String-Attached Oligothiophene Substituents Determine the Fate of Excited States in Ruthenium Complexes for Photodynamic Therapy
in: Journal of Physical Chemistry A (2021)
We explore the photophysical properties of a family of Ru(II) complexes, Ru-ip-nT, designed as photosensitizers for photodynamic therapy (PDT). The complexes incorporate a 1H-imidazo[4,5-f][1,10]-phenanthroline (ip) ligand appended to one or more thiophene rings. One of the complexes studied herein, Ru-ip-3T (known as TLD1433), is currently in Phase II human clinical trials for treating bladder cancer by photodynamic therapy (PDT). The potent photocytotoxicity of Ru-ip-3T is attributed to a long-lived intraligand charge-transfer triplet state. The accessibility of this state changes upon varying the length (n) of the oligothiophene substituent. In this paper we highlight the impact of n on the ultrafast photoinduced dynamics in Ru-ip-nT, leading to the formation of the function-determining long-lived state.
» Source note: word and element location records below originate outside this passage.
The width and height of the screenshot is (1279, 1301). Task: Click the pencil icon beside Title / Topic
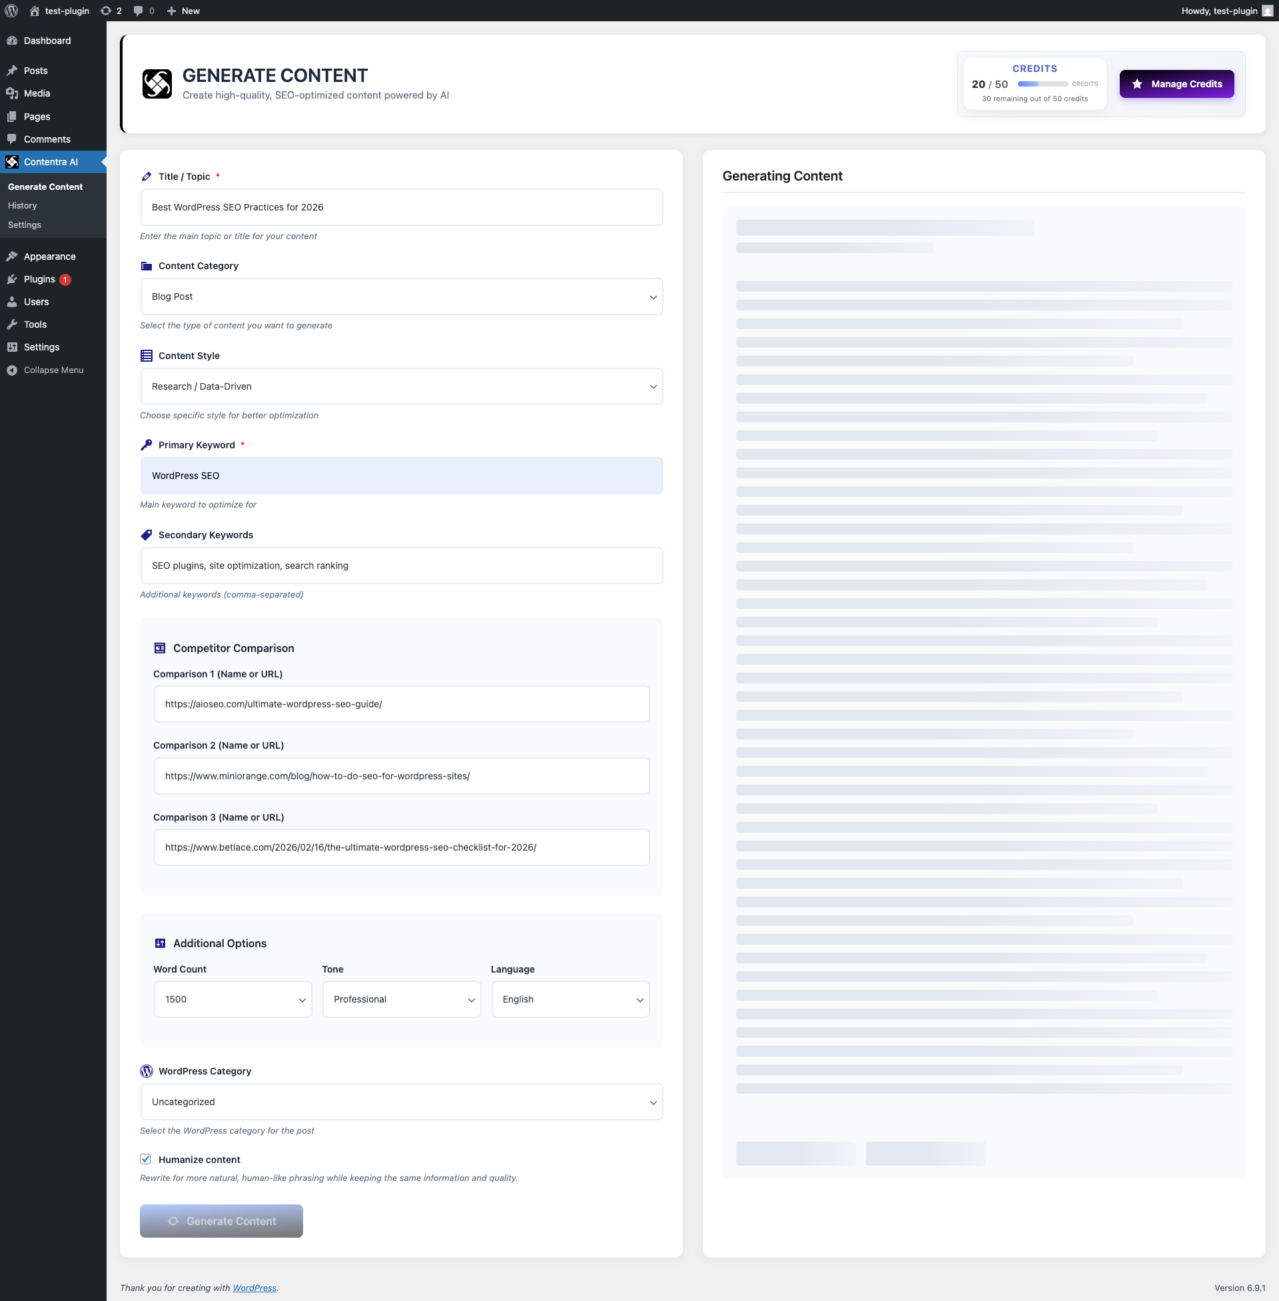(x=146, y=177)
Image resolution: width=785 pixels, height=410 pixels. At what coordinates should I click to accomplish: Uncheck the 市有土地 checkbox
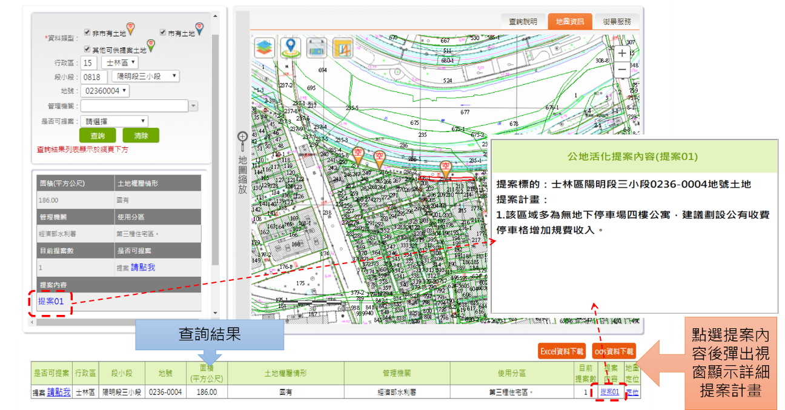[163, 32]
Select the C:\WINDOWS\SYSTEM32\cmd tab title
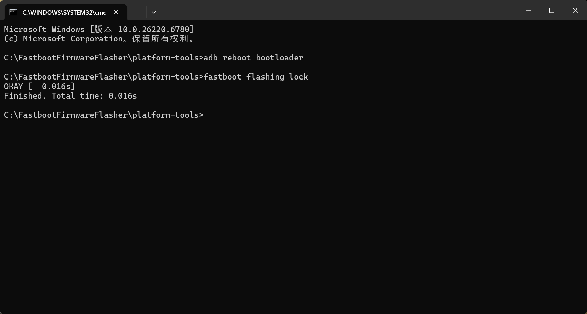The image size is (587, 314). pos(64,12)
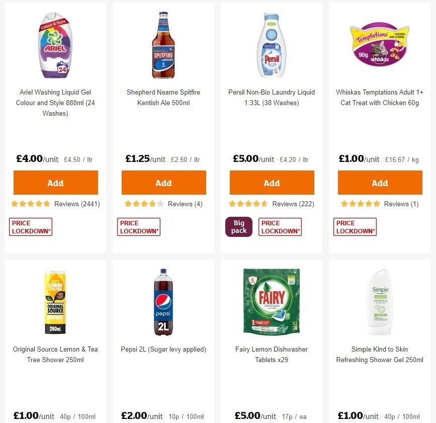Select the Price Lockdown badge under Spitfire Ale
436x423 pixels.
coord(138,226)
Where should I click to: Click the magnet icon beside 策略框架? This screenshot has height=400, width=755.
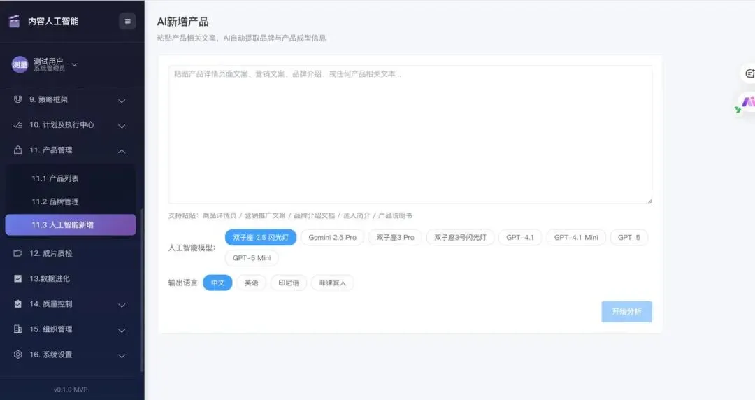click(18, 99)
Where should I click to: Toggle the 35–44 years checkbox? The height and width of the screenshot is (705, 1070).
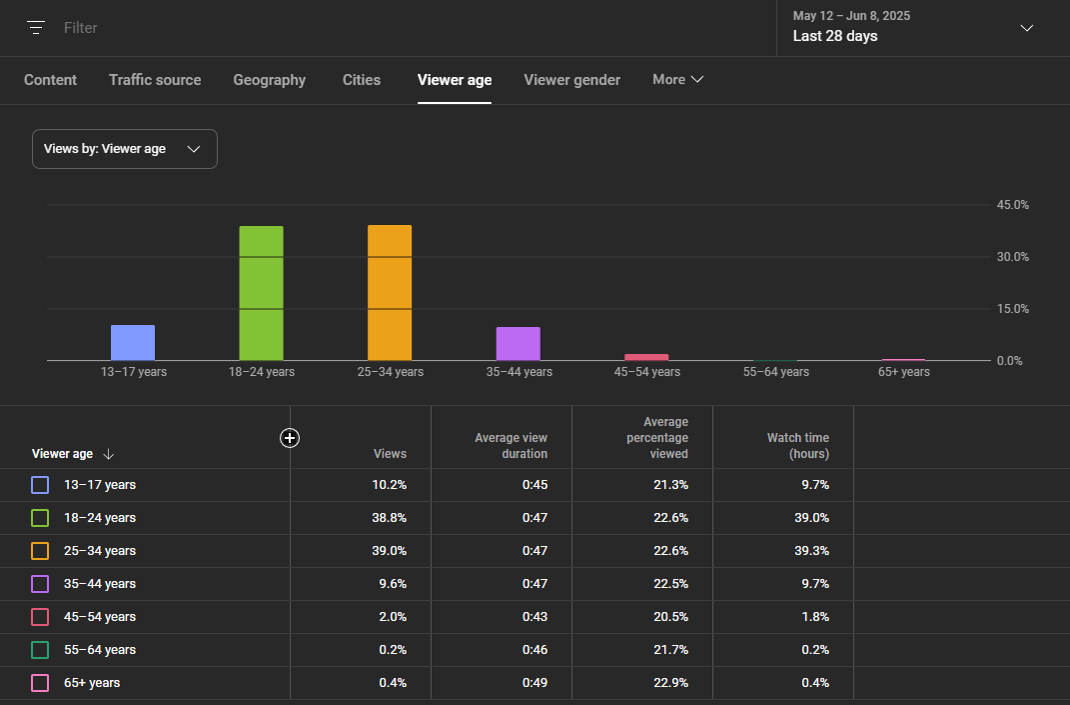[x=40, y=584]
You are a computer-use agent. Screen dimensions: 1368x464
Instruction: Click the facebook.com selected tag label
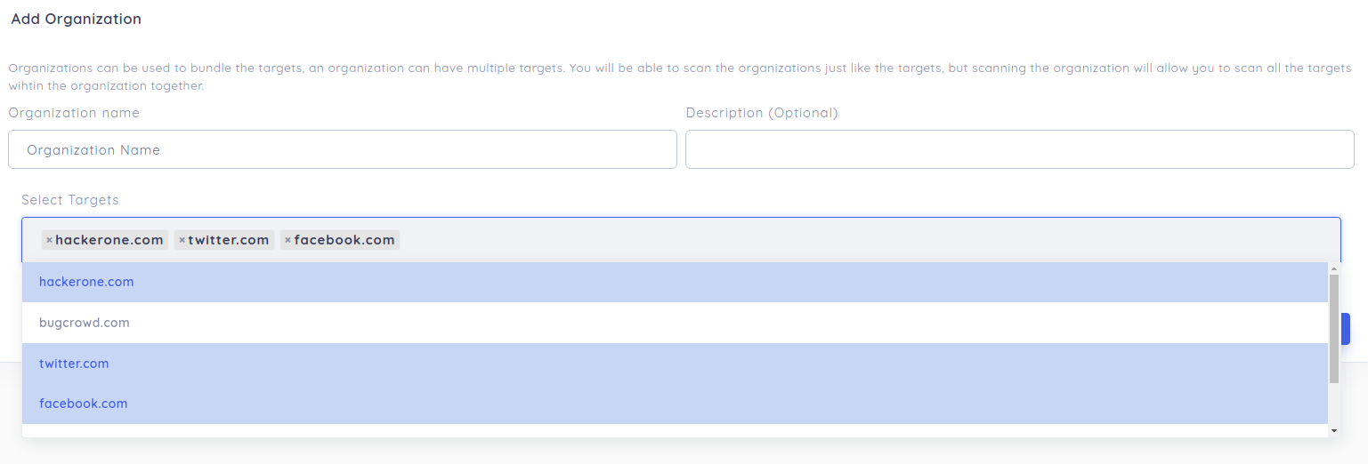point(344,240)
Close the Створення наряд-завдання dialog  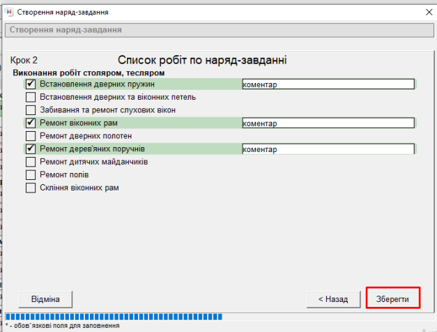coord(428,13)
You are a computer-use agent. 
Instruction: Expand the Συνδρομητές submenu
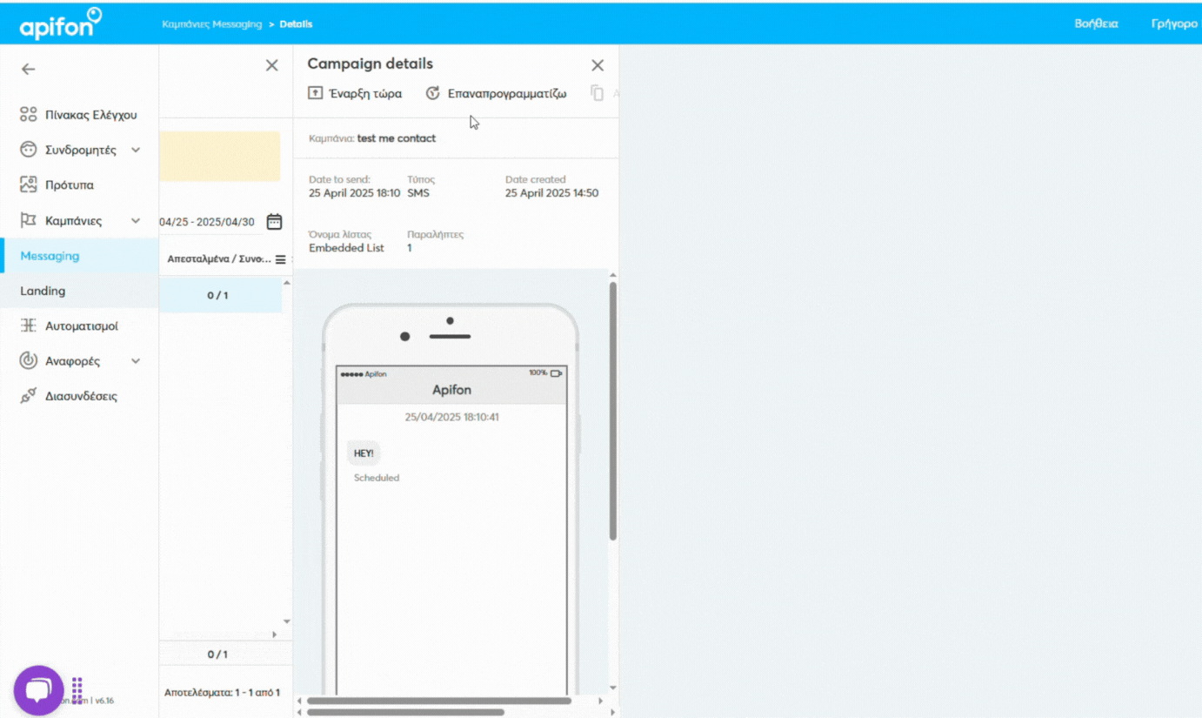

Femtosecond time-resolved transient absorption combined with resonance Raman data was used to map the excited-state relaxation processes from the Franck-Condon point of absorption to the formation of the lowest-energy triplet excited state, which is a triplet metal-to-ligand charge transfer (3MLCT) excited state for Ru-ip-0T-1T and an oligothienyl-localized triplet intraligand charge transfer (3ILCT) excited state for Ru-ip-2T-4T. We establish the structure-activity relationships with regard to changes in the excited state dynamics as a function of thiophene chain length, which alters the photophysics of the complexes and presumably impacts the photocytotoxicity of these photosensitizers.